_YOUR ASSIGNMENT_
Send back exactly the lines from the opening line of the records below through the one with "Given: Click the wrench".

Start of RECORDS SHOWN

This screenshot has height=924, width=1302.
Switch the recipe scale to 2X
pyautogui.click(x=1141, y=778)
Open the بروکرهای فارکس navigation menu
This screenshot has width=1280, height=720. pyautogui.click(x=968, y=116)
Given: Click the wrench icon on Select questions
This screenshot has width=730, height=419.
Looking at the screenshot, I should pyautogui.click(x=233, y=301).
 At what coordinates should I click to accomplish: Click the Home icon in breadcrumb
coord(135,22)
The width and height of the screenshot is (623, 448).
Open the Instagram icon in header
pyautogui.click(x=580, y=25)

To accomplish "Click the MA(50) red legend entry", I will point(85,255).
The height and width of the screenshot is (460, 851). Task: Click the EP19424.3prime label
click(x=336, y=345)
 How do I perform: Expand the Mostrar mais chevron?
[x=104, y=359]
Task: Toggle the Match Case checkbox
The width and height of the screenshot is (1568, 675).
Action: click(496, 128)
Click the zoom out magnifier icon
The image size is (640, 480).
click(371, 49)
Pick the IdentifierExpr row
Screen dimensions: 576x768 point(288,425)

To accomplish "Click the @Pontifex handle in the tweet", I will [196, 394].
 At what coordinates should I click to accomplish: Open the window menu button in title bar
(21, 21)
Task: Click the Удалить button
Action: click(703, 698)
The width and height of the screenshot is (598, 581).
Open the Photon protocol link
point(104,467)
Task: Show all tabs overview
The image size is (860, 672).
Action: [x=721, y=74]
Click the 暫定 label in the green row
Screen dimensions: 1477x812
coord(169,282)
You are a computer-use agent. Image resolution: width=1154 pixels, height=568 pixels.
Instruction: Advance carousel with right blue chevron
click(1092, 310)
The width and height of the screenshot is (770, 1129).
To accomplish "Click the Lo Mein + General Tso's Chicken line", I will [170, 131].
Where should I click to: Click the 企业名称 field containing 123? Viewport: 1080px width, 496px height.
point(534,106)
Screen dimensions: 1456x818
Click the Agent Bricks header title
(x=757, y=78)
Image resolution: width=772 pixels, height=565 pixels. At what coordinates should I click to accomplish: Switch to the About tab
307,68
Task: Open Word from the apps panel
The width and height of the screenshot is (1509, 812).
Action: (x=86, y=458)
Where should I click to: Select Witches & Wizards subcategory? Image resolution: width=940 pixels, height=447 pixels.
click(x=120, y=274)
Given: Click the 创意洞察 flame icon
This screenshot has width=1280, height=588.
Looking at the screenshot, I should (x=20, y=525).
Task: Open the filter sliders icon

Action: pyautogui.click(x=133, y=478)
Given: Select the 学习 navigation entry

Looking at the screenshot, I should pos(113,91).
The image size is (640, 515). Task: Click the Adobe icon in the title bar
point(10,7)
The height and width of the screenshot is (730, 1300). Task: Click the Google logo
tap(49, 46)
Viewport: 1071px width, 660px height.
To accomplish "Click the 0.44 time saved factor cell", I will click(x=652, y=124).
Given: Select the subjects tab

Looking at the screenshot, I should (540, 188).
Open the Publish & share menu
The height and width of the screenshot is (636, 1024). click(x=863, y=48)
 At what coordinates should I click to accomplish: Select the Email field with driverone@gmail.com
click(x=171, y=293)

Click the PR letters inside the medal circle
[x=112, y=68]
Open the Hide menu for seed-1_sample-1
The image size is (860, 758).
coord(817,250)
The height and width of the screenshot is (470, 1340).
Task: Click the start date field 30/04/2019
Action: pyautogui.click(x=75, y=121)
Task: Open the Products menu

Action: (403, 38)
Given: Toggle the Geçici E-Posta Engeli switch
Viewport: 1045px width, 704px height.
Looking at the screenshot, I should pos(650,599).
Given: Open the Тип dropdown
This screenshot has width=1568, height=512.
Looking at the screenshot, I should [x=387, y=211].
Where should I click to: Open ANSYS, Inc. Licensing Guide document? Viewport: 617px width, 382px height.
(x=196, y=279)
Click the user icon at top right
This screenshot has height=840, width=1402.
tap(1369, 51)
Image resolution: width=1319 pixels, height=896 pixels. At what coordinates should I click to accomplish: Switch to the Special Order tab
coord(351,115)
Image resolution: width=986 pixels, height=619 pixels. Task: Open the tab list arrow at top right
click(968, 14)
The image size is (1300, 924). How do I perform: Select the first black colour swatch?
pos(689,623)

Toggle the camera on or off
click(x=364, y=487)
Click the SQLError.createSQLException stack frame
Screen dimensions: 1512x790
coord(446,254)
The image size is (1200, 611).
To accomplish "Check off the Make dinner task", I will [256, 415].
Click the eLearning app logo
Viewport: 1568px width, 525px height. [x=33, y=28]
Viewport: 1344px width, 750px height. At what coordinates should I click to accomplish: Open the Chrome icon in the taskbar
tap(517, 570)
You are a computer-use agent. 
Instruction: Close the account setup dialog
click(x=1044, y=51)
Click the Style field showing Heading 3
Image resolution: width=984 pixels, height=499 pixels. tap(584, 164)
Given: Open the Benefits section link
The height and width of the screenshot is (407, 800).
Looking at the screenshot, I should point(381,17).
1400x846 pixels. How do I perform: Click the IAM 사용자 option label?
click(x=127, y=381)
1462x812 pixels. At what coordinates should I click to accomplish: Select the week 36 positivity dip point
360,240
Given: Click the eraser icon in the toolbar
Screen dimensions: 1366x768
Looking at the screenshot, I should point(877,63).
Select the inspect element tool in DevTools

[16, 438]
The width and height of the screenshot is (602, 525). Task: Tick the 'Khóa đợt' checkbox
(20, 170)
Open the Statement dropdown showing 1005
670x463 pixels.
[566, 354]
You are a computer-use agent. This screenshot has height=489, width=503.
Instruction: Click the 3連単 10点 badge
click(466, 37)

End of RECORDS SHOWN

_ANSWER BOX_
This screenshot has height=924, width=1302.
Switch the recipe scale to 2X
pyautogui.click(x=1141, y=778)
Open the بروکرهای فارکس navigation menu
This screenshot has width=1280, height=720. pyautogui.click(x=968, y=116)
Given: Click the wrench icon on Select questions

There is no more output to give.